### PAGE EXTRACT
....
If the process that the Government set in force does not work or does not seem to be in the best interests of national security or in the national or public interest, an incoming Labour Government would consider the best method of monitoring. Any Government would do that. If something does not work, it needs to be fixed.
I am not criticising the civil servants, but we shall end up with seven anonymous members of staff working in the Department of Trade and Industry. That hardly adds up to a genuine attempt by the Government to implement the full spirit of the convention's articles.
Leaving aside that criticism, there are other ways of ensuring that what the Department of Trade and Industry does as a United Kingdom national authority is properly monitored. The Department will be charged with ensuring full compliance of this legislation within the United Kingdom. It will have the responsibility of guarding against any wrongdoing on the part of producers and users of specified chemicals, but that raises the question of who guards the guards. How will we ensure that the public interest is properly protected?
One of the main changes that people have campaigned for since the first and second draft of the Bill were published is a commitment from the Government to produce an annual report. Why wait until the last moment, when we are dealing with the Bill in Parliament, to make that commitment? After all the time that we have had to consider the legislation, why has the Minister waited until tonight to announce that there will be an annual report? He has not specified what the annual report will contain. Will he give us some details?
....
Translate this sentence from the debate excerpt into French: "How will we ensure that the public interest is properly protected?"

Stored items
....
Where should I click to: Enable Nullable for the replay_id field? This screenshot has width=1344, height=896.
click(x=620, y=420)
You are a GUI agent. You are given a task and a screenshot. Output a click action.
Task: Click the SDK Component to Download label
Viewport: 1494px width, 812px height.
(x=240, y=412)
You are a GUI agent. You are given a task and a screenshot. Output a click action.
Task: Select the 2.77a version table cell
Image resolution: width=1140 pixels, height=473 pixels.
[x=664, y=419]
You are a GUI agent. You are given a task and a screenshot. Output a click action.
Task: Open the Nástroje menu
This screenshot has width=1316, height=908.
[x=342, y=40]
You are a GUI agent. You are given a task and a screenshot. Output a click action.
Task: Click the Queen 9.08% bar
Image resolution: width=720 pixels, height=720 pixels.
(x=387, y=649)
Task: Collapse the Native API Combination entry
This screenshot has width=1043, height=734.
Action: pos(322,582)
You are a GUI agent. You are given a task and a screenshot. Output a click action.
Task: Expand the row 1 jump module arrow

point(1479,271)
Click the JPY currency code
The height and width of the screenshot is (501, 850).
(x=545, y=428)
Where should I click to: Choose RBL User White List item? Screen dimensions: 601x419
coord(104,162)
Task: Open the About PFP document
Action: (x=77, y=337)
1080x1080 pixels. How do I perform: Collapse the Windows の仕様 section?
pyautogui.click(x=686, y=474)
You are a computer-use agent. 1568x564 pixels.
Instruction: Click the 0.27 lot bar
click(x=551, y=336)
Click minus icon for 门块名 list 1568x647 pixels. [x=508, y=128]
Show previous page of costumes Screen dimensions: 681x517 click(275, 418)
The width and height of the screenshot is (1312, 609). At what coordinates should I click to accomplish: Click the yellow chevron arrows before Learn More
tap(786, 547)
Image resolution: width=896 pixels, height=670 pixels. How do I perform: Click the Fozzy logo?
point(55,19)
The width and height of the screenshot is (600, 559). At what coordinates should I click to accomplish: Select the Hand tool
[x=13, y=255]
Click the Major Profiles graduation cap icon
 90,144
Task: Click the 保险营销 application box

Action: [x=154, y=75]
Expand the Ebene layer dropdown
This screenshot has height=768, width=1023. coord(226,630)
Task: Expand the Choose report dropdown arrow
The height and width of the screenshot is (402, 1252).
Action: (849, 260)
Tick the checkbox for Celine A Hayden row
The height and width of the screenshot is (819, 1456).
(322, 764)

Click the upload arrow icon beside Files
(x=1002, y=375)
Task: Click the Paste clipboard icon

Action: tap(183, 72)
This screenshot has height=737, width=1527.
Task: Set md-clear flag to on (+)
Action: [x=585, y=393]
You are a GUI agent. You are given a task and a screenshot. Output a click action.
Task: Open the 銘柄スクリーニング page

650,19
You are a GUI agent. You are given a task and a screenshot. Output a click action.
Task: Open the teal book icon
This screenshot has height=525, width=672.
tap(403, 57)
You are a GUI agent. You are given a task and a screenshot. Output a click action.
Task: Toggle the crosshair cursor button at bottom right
....
### EXERCISE RESPONSE
Comment veillerons-nous à ce que l'intérêt public soit correctement protégé ?